CATATAN DARI “SANG KIAI”
Sore ini, aku mengajak anak istriku menonon sebuah film, yakni Sang Kiai. Ada beberapa catatan yang bisa kubagikan, meski saya yakin seyakin-yakinnya anda akan mempunyai pandangan dan catatan tersendiri atasnya.
Sungguh, sejak awal film diputar, rasa dalam dada ini sudah bergolak. Sang sutradara mampu mengajakku untuk menonton dengan perasaan. Air mata tak bisa kubendung (cengeng kali saya). Bagaimana serdadu Jepang dengan pongahnya “menyerbu” Tebuireng. Dengan sigap sosok, ayahanda Cecep Karim Hasyim dengan sontak naik ke lantai dua, dengan membawa bendera merah putih melawan sikap arogan serdadu-serdadu itu. Tak berhenti sampai di situ, bahkan sepanjang film, andai saja anakku bisa tidur nyenyak, mungkin aku leluasa mengucurkan air mata begitu nikmat rasanya. Bahkan istriku yang baru mengenal NU melaluiku, tak kuasa haru dan terhanyut dalam cerita.
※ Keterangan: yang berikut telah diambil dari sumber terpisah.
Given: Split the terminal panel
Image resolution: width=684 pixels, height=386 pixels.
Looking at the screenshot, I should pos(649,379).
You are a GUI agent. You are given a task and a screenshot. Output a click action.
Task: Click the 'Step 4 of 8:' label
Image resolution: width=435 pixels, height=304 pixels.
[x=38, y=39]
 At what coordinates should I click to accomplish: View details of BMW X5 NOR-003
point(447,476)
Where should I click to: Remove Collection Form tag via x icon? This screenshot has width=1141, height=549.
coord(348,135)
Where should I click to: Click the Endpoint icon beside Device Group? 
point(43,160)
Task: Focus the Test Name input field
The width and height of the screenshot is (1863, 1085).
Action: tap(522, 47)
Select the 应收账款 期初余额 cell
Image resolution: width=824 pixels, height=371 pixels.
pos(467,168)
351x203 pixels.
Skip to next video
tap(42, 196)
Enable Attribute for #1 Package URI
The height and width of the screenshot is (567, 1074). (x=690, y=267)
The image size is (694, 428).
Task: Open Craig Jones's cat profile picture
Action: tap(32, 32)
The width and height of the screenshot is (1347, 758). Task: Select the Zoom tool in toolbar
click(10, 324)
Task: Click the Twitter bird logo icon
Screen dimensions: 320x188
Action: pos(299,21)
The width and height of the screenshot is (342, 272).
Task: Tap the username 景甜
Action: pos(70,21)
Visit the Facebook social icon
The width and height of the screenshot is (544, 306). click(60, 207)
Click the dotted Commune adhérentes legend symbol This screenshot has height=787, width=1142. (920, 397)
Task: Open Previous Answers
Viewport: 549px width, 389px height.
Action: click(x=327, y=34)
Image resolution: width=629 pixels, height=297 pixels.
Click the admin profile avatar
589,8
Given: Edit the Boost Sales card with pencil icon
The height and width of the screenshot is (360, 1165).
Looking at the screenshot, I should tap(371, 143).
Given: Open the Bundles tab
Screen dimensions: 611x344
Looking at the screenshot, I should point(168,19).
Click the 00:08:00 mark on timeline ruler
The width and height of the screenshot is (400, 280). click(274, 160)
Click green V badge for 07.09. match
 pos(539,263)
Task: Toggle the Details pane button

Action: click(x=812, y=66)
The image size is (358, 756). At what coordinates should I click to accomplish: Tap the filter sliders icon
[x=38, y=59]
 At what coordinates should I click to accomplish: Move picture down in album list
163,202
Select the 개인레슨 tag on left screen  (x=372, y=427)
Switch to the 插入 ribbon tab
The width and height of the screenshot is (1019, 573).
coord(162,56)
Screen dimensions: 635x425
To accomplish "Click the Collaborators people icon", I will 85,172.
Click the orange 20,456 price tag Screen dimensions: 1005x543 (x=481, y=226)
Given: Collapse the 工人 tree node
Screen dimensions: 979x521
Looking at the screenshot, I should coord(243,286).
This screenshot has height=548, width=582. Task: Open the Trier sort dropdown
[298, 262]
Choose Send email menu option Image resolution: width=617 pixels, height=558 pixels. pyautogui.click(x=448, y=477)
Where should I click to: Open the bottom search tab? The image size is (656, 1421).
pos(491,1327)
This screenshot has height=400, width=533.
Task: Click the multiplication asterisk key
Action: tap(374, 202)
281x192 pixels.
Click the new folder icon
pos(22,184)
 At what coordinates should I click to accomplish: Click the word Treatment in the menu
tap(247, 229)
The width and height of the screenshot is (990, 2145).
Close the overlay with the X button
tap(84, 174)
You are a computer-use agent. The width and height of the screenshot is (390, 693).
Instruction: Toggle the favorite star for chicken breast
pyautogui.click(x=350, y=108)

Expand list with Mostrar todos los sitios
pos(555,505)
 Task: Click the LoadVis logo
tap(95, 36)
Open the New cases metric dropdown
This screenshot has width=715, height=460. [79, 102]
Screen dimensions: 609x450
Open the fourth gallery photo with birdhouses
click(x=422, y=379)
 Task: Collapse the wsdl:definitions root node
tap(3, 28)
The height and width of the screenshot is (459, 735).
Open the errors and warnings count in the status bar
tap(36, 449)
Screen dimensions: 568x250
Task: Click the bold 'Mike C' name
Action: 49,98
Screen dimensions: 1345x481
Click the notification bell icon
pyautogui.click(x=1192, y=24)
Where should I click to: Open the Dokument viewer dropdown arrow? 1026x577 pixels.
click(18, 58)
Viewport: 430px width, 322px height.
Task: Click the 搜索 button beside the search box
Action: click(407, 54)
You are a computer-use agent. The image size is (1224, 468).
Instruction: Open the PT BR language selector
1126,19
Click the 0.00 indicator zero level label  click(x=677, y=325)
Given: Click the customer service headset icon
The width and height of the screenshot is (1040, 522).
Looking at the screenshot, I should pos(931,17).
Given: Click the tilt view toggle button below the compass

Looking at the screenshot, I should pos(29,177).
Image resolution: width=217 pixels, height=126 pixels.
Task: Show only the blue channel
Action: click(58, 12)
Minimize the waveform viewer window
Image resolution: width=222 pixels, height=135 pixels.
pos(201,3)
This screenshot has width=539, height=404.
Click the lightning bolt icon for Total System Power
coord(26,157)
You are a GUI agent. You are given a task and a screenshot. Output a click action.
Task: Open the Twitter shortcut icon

Sang sutradara begitu teliti, berusaha menggambarkan detail peristiwa. Salah satu episode di Jembatan Merah menghadang Mallaby, benar-benar di Jembatan itu. Kulihat ada dua truk Brimob yang aku yakin waktu shooting menutup jalan kembang Jepun. Lokasi penjara Kalisosok, desa Teburireng dengan sungainya juga demikian. Bahkan tindak-tanduk Kiai, sampai cara wudlunya kulihat begitu diperhatikan oleh Sutradara. Dus secara keseluruhan, ku menangkap sosok yang begitu lengkap, baik konteks dan tuturnya.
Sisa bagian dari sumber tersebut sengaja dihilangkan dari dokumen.